▸ What is needed
Every record must come back exactly as given.

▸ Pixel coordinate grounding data
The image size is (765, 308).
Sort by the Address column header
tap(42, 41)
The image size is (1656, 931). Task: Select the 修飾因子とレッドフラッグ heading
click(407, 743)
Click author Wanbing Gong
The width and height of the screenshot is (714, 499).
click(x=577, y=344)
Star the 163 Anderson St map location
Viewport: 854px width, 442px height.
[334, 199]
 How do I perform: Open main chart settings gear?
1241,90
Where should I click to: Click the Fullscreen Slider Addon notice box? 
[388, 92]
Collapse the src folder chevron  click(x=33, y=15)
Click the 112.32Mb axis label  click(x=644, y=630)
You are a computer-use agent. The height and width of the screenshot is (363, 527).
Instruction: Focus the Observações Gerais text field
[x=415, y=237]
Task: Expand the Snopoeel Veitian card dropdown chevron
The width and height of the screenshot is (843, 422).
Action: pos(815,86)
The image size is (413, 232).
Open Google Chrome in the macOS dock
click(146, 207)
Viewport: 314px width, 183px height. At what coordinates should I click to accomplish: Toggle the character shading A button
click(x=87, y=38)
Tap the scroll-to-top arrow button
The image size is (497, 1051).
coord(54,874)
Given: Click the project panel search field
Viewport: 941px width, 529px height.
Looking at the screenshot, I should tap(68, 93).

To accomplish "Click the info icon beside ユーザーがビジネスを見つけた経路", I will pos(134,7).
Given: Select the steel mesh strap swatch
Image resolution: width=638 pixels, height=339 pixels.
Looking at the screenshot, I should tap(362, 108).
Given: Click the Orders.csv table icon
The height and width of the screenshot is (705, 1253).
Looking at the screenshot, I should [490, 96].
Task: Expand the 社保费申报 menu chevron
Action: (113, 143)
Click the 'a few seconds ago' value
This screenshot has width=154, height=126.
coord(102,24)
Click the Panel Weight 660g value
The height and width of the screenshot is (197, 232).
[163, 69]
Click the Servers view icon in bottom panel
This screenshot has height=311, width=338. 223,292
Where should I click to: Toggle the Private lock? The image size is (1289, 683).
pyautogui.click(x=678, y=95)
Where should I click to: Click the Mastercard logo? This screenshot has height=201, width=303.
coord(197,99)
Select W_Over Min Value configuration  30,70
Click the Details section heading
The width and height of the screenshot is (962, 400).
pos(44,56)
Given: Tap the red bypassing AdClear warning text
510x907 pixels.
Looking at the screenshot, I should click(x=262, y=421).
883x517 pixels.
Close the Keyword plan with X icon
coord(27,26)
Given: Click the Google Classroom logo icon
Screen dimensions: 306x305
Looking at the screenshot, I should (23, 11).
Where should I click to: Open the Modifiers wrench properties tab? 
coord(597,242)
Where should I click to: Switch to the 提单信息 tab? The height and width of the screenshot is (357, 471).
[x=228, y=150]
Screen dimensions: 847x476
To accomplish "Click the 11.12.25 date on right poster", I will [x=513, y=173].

▸ Problem solution
The image size is (765, 308).
Sort by the Address column header
tap(42, 41)
The image size is (1656, 931). Task: Select the 修飾因子とレッドフラッグ heading
click(407, 743)
Click author Wanbing Gong
The width and height of the screenshot is (714, 499).
click(x=577, y=344)
Star the 163 Anderson St map location
Viewport: 854px width, 442px height.
[334, 199]
 How do I perform: Open main chart settings gear?
1241,90
Where should I click to: Click the Fullscreen Slider Addon notice box? 
[388, 92]
Collapse the src folder chevron  click(x=33, y=15)
Click the 112.32Mb axis label  click(x=644, y=630)
You are a computer-use agent. The height and width of the screenshot is (363, 527).
Instruction: Focus the Observações Gerais text field
[x=415, y=237]
Task: Expand the Snopoeel Veitian card dropdown chevron
The width and height of the screenshot is (843, 422).
Action: pos(815,86)
The image size is (413, 232).
Open Google Chrome in the macOS dock
click(146, 207)
Viewport: 314px width, 183px height. At what coordinates should I click to accomplish: Toggle the character shading A button
click(x=87, y=38)
Tap the scroll-to-top arrow button
The image size is (497, 1051).
coord(54,874)
Given: Click the project panel search field
Viewport: 941px width, 529px height.
Looking at the screenshot, I should tap(68, 93).

To accomplish "Click the info icon beside ユーザーがビジネスを見つけた経路", I will pos(134,7).
Given: Select the steel mesh strap swatch
Image resolution: width=638 pixels, height=339 pixels.
Looking at the screenshot, I should tap(362, 108).
Given: Click the Orders.csv table icon
The height and width of the screenshot is (705, 1253).
Looking at the screenshot, I should [490, 96].
Task: Expand the 社保费申报 menu chevron
Action: (113, 143)
Click the 'a few seconds ago' value
This screenshot has width=154, height=126.
coord(102,24)
Click the Panel Weight 660g value
The height and width of the screenshot is (197, 232).
[163, 69]
Click the Servers view icon in bottom panel
This screenshot has height=311, width=338. 223,292
Where should I click to: Toggle the Private lock? The image size is (1289, 683).
pyautogui.click(x=678, y=95)
Where should I click to: Click the Mastercard logo? This screenshot has height=201, width=303.
coord(197,99)
Select W_Over Min Value configuration  30,70
Click the Details section heading
The width and height of the screenshot is (962, 400).
pos(44,56)
Given: Tap the red bypassing AdClear warning text
510x907 pixels.
Looking at the screenshot, I should click(x=262, y=421).
883x517 pixels.
Close the Keyword plan with X icon
coord(27,26)
Given: Click the Google Classroom logo icon
Screen dimensions: 306x305
Looking at the screenshot, I should (23, 11).
Where should I click to: Open the Modifiers wrench properties tab? 
coord(597,242)
Where should I click to: Switch to the 提单信息 tab? The height and width of the screenshot is (357, 471).
[x=228, y=150]
Screen dimensions: 847x476
To accomplish "Click the 11.12.25 date on right poster", I will [x=513, y=173].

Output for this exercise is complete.